Published on January 6, 2021
This year, many Americans left the places where it was still possible to encounter one another. White-collar workers stopped going downtown, past homeless encampments and to lunch counters with minimum-wage staff. The well-off stopped riding public transit, where in some cities they once sat alongside commuting students and custodial workers. Diners stopped eating in restaurants, where their tips formed the wages of the people who served them.
Americans also stopped broadly sharing libraries, movie theaters, train stations and public school classrooms, the spaces that still created common experience in increasingly unequal communities. Even the D.M.V., with its cross-section of life in a single room, wasn’t that anymore.
Instead, people who could afford it retreated into smaller, more secure worlds during the pandemic. And that has made it harder to see all the inequality that worsened this year: the unemployment that soared even as the stock market did, the eviction threats that grew as home prices hit new highs.
In another way, however, the inequality already present in the economy became more visible than ever this year. With delivery services, restaurant couriers and personal shopping apps, low-wage workers were now — in far larger numbers — coming right to the doorstep of the well-off. Standing there in masks, their economic precarity was exposed.
There is a tension, though, between the isolation of the well-off and the visible dependence of many of their conveniences on low-wage labor. Stanford historian David Kennedy is deeply pessimistic that real change will emerge from it. The Great Depression created pain more broadly across the economy and lasted a decade, opening a larger political window for reform.
“It’s been a very long time since people across the income spectrum felt that acting in the collective interest was going to be more beneficial than acting in individual interests,” said Margaret O’Mara, a historian at the University of Washington.
In Seattle around her, people were already starting to broach these questions before the pandemic. Young tech workers were enthusiastic early adopters of food delivery services and apps like Uber and Lyft. And there was already a clear dissonance, she said, between the experience of gig workers and the spiraling housing prices and gleaming new construction tied to Seattle’s tech boom.

Supplied entries —
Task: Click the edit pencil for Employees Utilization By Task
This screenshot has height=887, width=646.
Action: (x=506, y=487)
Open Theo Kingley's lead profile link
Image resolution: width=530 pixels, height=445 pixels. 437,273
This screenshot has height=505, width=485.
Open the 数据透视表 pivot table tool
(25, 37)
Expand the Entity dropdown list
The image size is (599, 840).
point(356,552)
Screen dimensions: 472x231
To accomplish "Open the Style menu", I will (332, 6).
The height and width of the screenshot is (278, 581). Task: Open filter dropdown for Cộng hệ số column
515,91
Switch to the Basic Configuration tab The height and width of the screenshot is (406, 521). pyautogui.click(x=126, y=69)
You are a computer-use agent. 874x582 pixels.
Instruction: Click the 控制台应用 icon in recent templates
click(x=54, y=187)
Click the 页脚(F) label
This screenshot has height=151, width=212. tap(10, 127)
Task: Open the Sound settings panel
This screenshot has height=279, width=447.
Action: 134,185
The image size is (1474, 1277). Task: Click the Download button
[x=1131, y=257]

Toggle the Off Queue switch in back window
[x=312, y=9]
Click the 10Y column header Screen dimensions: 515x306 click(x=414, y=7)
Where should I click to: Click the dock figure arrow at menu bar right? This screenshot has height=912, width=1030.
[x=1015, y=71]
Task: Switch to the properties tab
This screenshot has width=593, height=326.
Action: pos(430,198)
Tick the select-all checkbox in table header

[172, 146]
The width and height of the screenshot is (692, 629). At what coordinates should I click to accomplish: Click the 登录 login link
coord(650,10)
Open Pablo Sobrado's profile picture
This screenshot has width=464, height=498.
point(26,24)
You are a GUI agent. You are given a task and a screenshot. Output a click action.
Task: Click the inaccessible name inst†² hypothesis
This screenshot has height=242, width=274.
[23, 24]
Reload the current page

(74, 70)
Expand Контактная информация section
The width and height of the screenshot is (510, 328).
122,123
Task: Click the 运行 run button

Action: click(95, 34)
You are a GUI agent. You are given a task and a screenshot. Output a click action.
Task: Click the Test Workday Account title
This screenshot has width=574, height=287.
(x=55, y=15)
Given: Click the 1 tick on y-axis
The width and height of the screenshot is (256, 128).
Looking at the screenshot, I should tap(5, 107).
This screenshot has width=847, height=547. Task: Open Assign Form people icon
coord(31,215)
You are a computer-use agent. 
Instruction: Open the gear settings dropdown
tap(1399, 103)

Instructions —
**1.** Rewrite the text on the pandemic and inequality from "Published on January" down to "wasn’t that anymore.", substituting "museums" for "libraries".
**2.** Answer these questions using the text on the pandemic and inequality.
(a) On what date was it published?
(b) According to the text, how long did the Great Depression last?
(c) At which university is Margaret O'Mara a historian?
The records were drawn from a separate source.

Per-task answers —
**1.**
Published on January 6, 2021
This year, many Americans left the places where it was still possible to encounter one another. White-collar workers stopped going downtown, past homeless encampments and to lunch counters with minimum-wage staff. The well-off stopped riding public transit, where in some cities they once sat alongside commuting students and custodial workers. Diners stopped eating in restaurants, where their tips formed the wages of the people who served them.
Americans also stopped broadly sharing museums, movie theaters, train stations and public school classrooms, the spaces that still created common experience in increasingly unequal communities. Even the D.M.V., with its cross-section of life in a single room, wasn’t that anymore.

**2.**
(a) January 6, 2021
(b) A decade
(c) The University of Washington